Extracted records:
· · · · · · ·

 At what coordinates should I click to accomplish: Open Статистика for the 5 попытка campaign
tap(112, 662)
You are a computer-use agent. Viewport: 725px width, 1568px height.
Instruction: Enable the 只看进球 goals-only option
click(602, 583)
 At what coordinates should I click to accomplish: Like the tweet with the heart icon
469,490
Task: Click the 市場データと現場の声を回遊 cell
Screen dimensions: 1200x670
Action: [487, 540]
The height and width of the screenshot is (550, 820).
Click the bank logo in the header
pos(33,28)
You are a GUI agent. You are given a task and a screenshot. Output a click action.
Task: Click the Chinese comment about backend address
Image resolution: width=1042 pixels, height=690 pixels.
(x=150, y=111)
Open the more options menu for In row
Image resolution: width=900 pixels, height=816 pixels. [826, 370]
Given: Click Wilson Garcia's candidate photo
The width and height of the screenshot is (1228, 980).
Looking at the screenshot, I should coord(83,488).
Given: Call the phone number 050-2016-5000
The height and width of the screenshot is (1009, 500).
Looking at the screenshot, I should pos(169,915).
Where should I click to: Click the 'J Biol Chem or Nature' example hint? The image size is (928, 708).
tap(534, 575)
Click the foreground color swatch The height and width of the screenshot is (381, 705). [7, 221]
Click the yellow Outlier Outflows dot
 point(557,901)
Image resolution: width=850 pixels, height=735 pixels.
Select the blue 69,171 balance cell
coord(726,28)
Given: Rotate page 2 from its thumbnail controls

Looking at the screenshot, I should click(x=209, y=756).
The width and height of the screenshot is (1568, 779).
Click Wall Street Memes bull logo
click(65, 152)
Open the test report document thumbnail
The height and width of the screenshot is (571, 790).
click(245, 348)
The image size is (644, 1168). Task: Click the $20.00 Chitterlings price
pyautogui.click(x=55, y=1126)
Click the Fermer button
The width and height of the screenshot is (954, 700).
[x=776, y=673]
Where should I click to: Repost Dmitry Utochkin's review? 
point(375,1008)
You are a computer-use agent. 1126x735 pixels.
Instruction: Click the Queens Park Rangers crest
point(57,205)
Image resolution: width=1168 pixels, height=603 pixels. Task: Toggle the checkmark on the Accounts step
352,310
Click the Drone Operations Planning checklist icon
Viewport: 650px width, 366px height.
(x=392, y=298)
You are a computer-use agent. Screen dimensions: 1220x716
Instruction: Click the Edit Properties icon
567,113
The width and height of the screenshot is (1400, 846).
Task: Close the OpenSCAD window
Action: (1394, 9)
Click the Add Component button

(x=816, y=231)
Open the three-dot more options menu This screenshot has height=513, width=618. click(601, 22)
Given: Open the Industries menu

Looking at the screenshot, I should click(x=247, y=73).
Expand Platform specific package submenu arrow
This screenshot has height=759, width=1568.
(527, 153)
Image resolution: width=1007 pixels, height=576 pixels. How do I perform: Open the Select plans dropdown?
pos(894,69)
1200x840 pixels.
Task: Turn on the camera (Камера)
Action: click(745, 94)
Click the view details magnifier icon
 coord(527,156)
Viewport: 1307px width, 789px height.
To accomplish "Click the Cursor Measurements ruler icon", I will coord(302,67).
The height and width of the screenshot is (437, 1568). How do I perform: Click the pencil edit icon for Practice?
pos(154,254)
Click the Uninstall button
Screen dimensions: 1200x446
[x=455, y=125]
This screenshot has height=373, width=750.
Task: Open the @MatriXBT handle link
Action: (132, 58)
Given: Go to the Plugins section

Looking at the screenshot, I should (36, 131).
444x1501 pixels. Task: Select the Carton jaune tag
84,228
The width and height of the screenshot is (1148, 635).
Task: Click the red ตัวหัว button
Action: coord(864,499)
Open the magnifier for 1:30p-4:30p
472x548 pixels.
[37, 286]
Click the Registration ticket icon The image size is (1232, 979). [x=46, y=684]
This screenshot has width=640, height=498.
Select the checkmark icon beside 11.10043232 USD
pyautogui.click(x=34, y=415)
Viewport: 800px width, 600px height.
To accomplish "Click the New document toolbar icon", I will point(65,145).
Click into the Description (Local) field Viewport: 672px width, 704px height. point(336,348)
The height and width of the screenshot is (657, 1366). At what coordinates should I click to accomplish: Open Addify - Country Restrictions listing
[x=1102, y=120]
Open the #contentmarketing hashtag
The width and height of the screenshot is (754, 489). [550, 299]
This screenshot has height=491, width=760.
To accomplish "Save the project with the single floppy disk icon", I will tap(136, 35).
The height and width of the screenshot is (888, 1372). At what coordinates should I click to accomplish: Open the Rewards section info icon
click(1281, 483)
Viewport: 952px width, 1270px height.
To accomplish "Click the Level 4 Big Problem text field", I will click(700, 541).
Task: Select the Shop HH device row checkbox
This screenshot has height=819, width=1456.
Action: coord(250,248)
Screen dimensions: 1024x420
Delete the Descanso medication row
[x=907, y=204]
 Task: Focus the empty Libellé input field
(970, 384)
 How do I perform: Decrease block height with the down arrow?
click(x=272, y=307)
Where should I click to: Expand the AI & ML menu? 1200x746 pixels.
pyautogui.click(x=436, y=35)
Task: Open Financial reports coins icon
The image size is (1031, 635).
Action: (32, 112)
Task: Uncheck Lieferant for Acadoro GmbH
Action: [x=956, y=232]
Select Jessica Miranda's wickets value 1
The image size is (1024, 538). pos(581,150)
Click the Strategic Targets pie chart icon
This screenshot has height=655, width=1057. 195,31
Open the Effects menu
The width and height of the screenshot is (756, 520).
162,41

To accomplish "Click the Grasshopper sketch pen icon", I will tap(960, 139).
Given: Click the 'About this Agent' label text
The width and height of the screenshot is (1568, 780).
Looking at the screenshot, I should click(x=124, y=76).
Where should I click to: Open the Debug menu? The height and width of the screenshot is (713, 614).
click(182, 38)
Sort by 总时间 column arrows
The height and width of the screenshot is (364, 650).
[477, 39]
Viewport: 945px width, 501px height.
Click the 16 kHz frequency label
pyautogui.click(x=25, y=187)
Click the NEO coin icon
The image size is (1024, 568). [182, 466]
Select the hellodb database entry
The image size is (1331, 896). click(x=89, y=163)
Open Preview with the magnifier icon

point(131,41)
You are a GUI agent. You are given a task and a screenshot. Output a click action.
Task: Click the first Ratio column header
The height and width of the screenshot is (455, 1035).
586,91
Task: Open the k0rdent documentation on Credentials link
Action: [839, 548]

· · · · · · ·

*What you have to do*. Each record above needs to be given again exactly as written.

*Task solution*.
 At what coordinates should I click to accomplish: Open Статистика for the 5 попытка campaign
tap(112, 662)
You are a computer-use agent. Viewport: 725px width, 1568px height.
Instruction: Enable the 只看进球 goals-only option
click(602, 583)
 At what coordinates should I click to accomplish: Like the tweet with the heart icon
469,490
Task: Click the 市場データと現場の声を回遊 cell
Screen dimensions: 1200x670
Action: [487, 540]
The height and width of the screenshot is (550, 820).
Click the bank logo in the header
pos(33,28)
You are a GUI agent. You are given a task and a screenshot. Output a click action.
Task: Click the Chinese comment about backend address
Image resolution: width=1042 pixels, height=690 pixels.
(x=150, y=111)
Open the more options menu for In row
Image resolution: width=900 pixels, height=816 pixels. [826, 370]
Given: Click Wilson Garcia's candidate photo
The width and height of the screenshot is (1228, 980).
Looking at the screenshot, I should coord(83,488).
Given: Call the phone number 050-2016-5000
The height and width of the screenshot is (1009, 500).
Looking at the screenshot, I should pos(169,915).
Where should I click to: Click the 'J Biol Chem or Nature' example hint? The image size is (928, 708).
tap(534, 575)
Click the foreground color swatch The height and width of the screenshot is (381, 705). [7, 221]
Click the yellow Outlier Outflows dot
 point(557,901)
Image resolution: width=850 pixels, height=735 pixels.
Select the blue 69,171 balance cell
coord(726,28)
Given: Rotate page 2 from its thumbnail controls

Looking at the screenshot, I should click(x=209, y=756).
The width and height of the screenshot is (1568, 779).
Click Wall Street Memes bull logo
click(65, 152)
Open the test report document thumbnail
The height and width of the screenshot is (571, 790).
click(245, 348)
The image size is (644, 1168). Task: Click the $20.00 Chitterlings price
pyautogui.click(x=55, y=1126)
Click the Fermer button
The width and height of the screenshot is (954, 700).
[x=776, y=673]
Where should I click to: Repost Dmitry Utochkin's review? 
point(375,1008)
You are a computer-use agent. 1126x735 pixels.
Instruction: Click the Queens Park Rangers crest
point(57,205)
Image resolution: width=1168 pixels, height=603 pixels. Task: Toggle the checkmark on the Accounts step
352,310
Click the Drone Operations Planning checklist icon
Viewport: 650px width, 366px height.
(x=392, y=298)
You are a computer-use agent. Screen dimensions: 1220x716
Instruction: Click the Edit Properties icon
567,113
The width and height of the screenshot is (1400, 846).
Task: Close the OpenSCAD window
Action: (1394, 9)
Click the Add Component button

(x=816, y=231)
Open the three-dot more options menu This screenshot has height=513, width=618. click(601, 22)
Given: Open the Industries menu

Looking at the screenshot, I should click(x=247, y=73).
Expand Platform specific package submenu arrow
This screenshot has height=759, width=1568.
(527, 153)
Image resolution: width=1007 pixels, height=576 pixels. How do I perform: Open the Select plans dropdown?
pos(894,69)
1200x840 pixels.
Task: Turn on the camera (Камера)
Action: click(745, 94)
Click the view details magnifier icon
 coord(527,156)
Viewport: 1307px width, 789px height.
To accomplish "Click the Cursor Measurements ruler icon", I will coord(302,67).
The height and width of the screenshot is (437, 1568). How do I perform: Click the pencil edit icon for Practice?
pos(154,254)
Click the Uninstall button
Screen dimensions: 1200x446
[x=455, y=125]
This screenshot has height=373, width=750.
Task: Open the @MatriXBT handle link
Action: (132, 58)
Given: Go to the Plugins section

Looking at the screenshot, I should (36, 131).
444x1501 pixels. Task: Select the Carton jaune tag
84,228
The width and height of the screenshot is (1148, 635).
Task: Click the red ตัวหัว button
Action: coord(864,499)
Open the magnifier for 1:30p-4:30p
472x548 pixels.
[37, 286]
Click the Registration ticket icon The image size is (1232, 979). [x=46, y=684]
This screenshot has width=640, height=498.
Select the checkmark icon beside 11.10043232 USD
pyautogui.click(x=34, y=415)
Viewport: 800px width, 600px height.
To accomplish "Click the New document toolbar icon", I will point(65,145).
Click into the Description (Local) field Viewport: 672px width, 704px height. point(336,348)
The height and width of the screenshot is (657, 1366). At what coordinates should I click to accomplish: Open Addify - Country Restrictions listing
[x=1102, y=120]
Open the #contentmarketing hashtag
The width and height of the screenshot is (754, 489). [550, 299]
This screenshot has height=491, width=760.
To accomplish "Save the project with the single floppy disk icon", I will tap(136, 35).
The height and width of the screenshot is (888, 1372). At what coordinates should I click to accomplish: Open the Rewards section info icon
click(1281, 483)
Viewport: 952px width, 1270px height.
To accomplish "Click the Level 4 Big Problem text field", I will click(700, 541).
Task: Select the Shop HH device row checkbox
This screenshot has height=819, width=1456.
Action: coord(250,248)
Screen dimensions: 1024x420
Delete the Descanso medication row
[x=907, y=204]
 Task: Focus the empty Libellé input field
(970, 384)
 How do I perform: Decrease block height with the down arrow?
click(x=272, y=307)
Where should I click to: Expand the AI & ML menu? 1200x746 pixels.
pyautogui.click(x=436, y=35)
Task: Open Financial reports coins icon
The image size is (1031, 635).
Action: (32, 112)
Task: Uncheck Lieferant for Acadoro GmbH
Action: [x=956, y=232]
Select Jessica Miranda's wickets value 1
The image size is (1024, 538). pos(581,150)
Click the Strategic Targets pie chart icon
This screenshot has height=655, width=1057. 195,31
Open the Effects menu
The width and height of the screenshot is (756, 520).
162,41

To accomplish "Click the Grasshopper sketch pen icon", I will tap(960, 139).
Given: Click the 'About this Agent' label text
The width and height of the screenshot is (1568, 780).
Looking at the screenshot, I should click(x=124, y=76).
Where should I click to: Open the Debug menu? The height and width of the screenshot is (713, 614).
click(182, 38)
Sort by 总时间 column arrows
The height and width of the screenshot is (364, 650).
[477, 39]
Viewport: 945px width, 501px height.
Click the 16 kHz frequency label
pyautogui.click(x=25, y=187)
Click the NEO coin icon
The image size is (1024, 568). [182, 466]
Select the hellodb database entry
The image size is (1331, 896). click(x=89, y=163)
Open Preview with the magnifier icon

point(131,41)
You are a GUI agent. You are given a task and a screenshot. Output a click action.
Task: Click the first Ratio column header
The height and width of the screenshot is (455, 1035).
586,91
Task: Open the k0rdent documentation on Credentials link
Action: [839, 548]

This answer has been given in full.